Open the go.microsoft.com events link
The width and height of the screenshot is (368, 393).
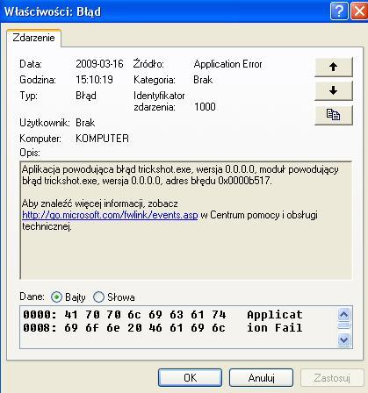click(110, 215)
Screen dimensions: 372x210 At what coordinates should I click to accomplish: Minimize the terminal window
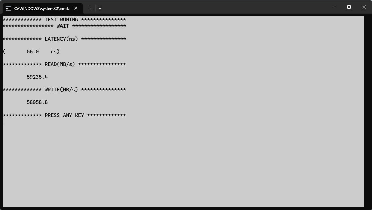coord(333,7)
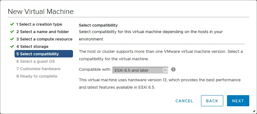
Task: Click green checkmark for Select a creation type
Action: [x=12, y=24]
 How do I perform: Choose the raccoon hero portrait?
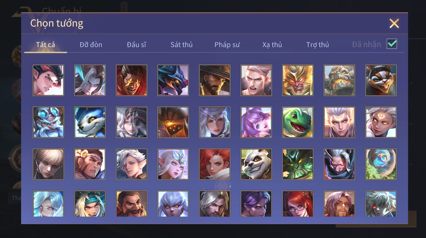coord(381,80)

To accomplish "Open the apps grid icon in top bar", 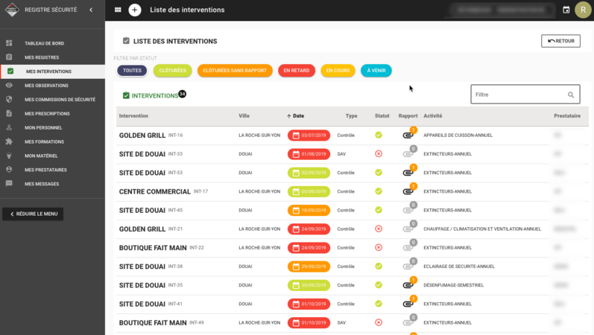I will point(118,10).
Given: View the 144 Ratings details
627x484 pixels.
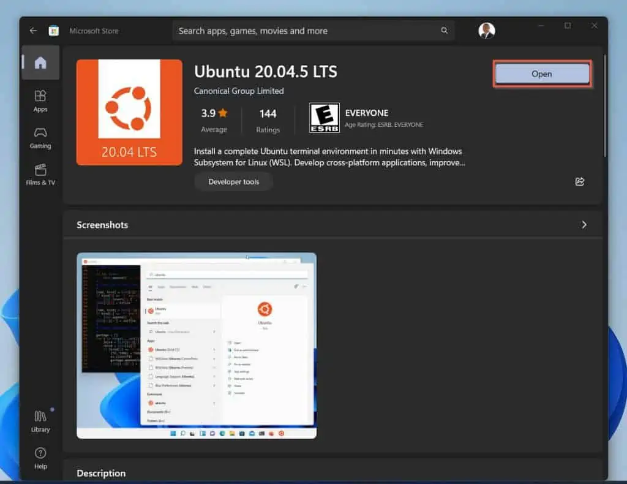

▶ [Work to be completed]:
With all pictures omitted, return exactly the lines from the one containing "Given: View the 144 Ratings details" through the end of the entries above.

▶ [Answer space]:
Given: View the 144 Ratings details
627x484 pixels.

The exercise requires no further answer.